*** Opening Records for this task ***

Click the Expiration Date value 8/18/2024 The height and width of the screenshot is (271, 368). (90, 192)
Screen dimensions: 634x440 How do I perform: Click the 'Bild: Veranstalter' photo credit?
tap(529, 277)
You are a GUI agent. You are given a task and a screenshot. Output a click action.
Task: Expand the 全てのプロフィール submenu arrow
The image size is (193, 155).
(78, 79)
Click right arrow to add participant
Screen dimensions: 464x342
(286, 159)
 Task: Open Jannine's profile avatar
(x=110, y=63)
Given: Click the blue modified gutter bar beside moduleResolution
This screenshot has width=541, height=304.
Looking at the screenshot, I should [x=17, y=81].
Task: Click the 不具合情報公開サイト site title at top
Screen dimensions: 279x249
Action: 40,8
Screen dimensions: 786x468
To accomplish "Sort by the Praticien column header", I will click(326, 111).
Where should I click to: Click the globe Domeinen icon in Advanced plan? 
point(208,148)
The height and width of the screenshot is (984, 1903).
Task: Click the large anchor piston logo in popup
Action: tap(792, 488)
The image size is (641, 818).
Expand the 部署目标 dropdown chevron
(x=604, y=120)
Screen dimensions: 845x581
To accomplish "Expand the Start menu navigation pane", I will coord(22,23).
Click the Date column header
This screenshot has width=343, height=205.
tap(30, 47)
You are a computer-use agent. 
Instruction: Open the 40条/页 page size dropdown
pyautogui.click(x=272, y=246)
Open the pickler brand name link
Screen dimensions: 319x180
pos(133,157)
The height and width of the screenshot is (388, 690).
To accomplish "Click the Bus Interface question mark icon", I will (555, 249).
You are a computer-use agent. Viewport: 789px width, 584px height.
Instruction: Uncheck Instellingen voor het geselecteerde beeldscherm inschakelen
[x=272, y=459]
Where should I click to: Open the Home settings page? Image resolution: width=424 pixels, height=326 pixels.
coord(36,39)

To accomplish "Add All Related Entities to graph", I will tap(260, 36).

*** Closing Records for this task ***

The records above need to be duplicated. Keep every word unchanged.

Written solution:
Click the Expiration Date value 8/18/2024 The height and width of the screenshot is (271, 368). (90, 192)
Screen dimensions: 634x440 How do I perform: Click the 'Bild: Veranstalter' photo credit?
tap(529, 277)
You are a GUI agent. You are given a task and a screenshot. Output a click action.
Task: Expand the 全てのプロフィール submenu arrow
The image size is (193, 155).
(78, 79)
Click right arrow to add participant
Screen dimensions: 464x342
(286, 159)
 Task: Open Jannine's profile avatar
(x=110, y=63)
Given: Click the blue modified gutter bar beside moduleResolution
This screenshot has width=541, height=304.
Looking at the screenshot, I should [x=17, y=81].
Task: Click the 不具合情報公開サイト site title at top
Screen dimensions: 279x249
Action: 40,8
Screen dimensions: 786x468
To accomplish "Sort by the Praticien column header", I will click(326, 111).
Where should I click to: Click the globe Domeinen icon in Advanced plan? 
point(208,148)
The height and width of the screenshot is (984, 1903).
Task: Click the large anchor piston logo in popup
Action: tap(792, 488)
The image size is (641, 818).
Expand the 部署目标 dropdown chevron
(x=604, y=120)
Screen dimensions: 845x581
To accomplish "Expand the Start menu navigation pane", I will coord(22,23).
Click the Date column header
This screenshot has width=343, height=205.
tap(30, 47)
You are a computer-use agent. 
Instruction: Open the 40条/页 page size dropdown
pyautogui.click(x=272, y=246)
Open the pickler brand name link
Screen dimensions: 319x180
pos(133,157)
The height and width of the screenshot is (388, 690).
To accomplish "Click the Bus Interface question mark icon", I will (555, 249).
You are a computer-use agent. Viewport: 789px width, 584px height.
Instruction: Uncheck Instellingen voor het geselecteerde beeldscherm inschakelen
[x=272, y=459]
Where should I click to: Open the Home settings page? Image resolution: width=424 pixels, height=326 pixels.
coord(36,39)

To accomplish "Add All Related Entities to graph", I will tap(260, 36).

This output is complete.